Inner Africa was the interior African world that was not swept up into the Afro-Eurasian network before 1450. It constituted a large part of the African continent below the Sahara Desert. It includes all of Africa south of the equator, all of the equatorial rain forests, and the dry lands and savanna that pushed into the Sahara in central Africa.
Geography, Race, and Language
Inner Africa had not been integrated into the Afro-Eurasian network because it was remote from the rest of Eurasia. In addition to the almost 1,000-mile width of the Sahara Desert, the rivers of Africa made contact difficult. The rivers of West Africa like the Niger and Congo flowed from uplands across cataracts and waterfalls to the Atlantic Ocean, making it difficult for outsiders to enter. In addition, the maritime path from the northern Atlantic was blocked by prevailing currents that inhibited easy access. From Asia, East Africa was easier to reach across the Red Sea and Indian Ocean. Contacts between the Arab world and the Swahili cities of the East African coast were extensive as far south as modern Mozambique.

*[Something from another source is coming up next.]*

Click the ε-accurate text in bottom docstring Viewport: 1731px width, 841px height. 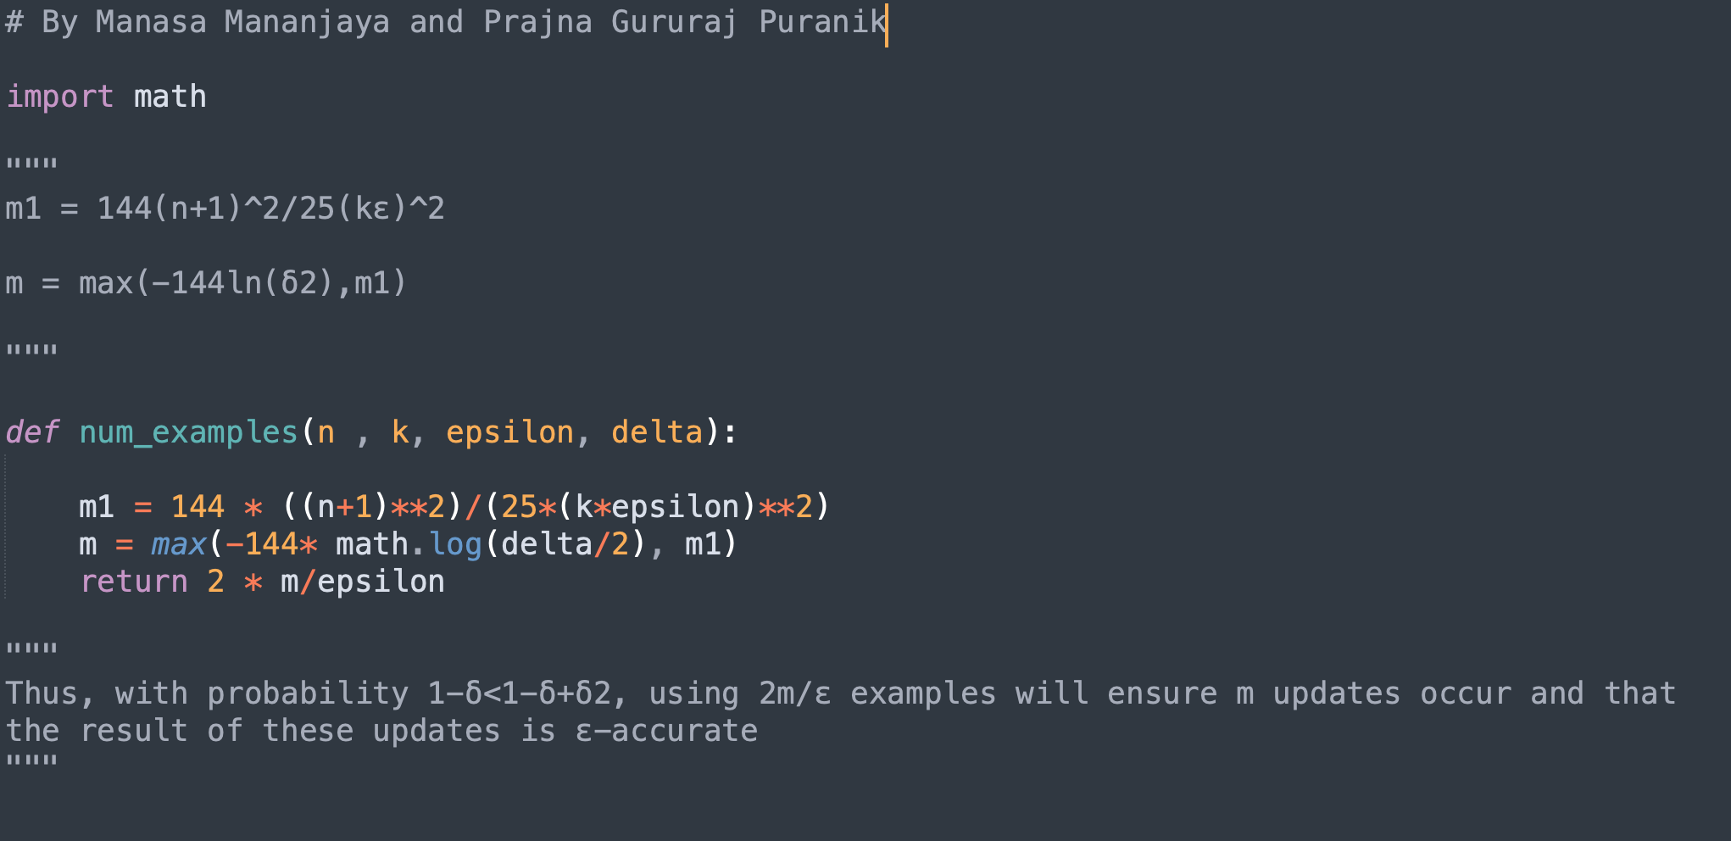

Inner Africa was the larger part of a huge continent. The perpendicular grid of popular Mercator world maps, which magnify polar areas and reduce areas near the equator, makes it look as if Africa is about the size of Greenland. In fact, Africa is 15 times larger: 12 million square miles, compared to Greenland’s total area of 840,000 square miles. By comparison, all of Eurasia amounts to 21 million square miles. Africa is larger than China, India, the continental United States, and the entire continent of Australia combined.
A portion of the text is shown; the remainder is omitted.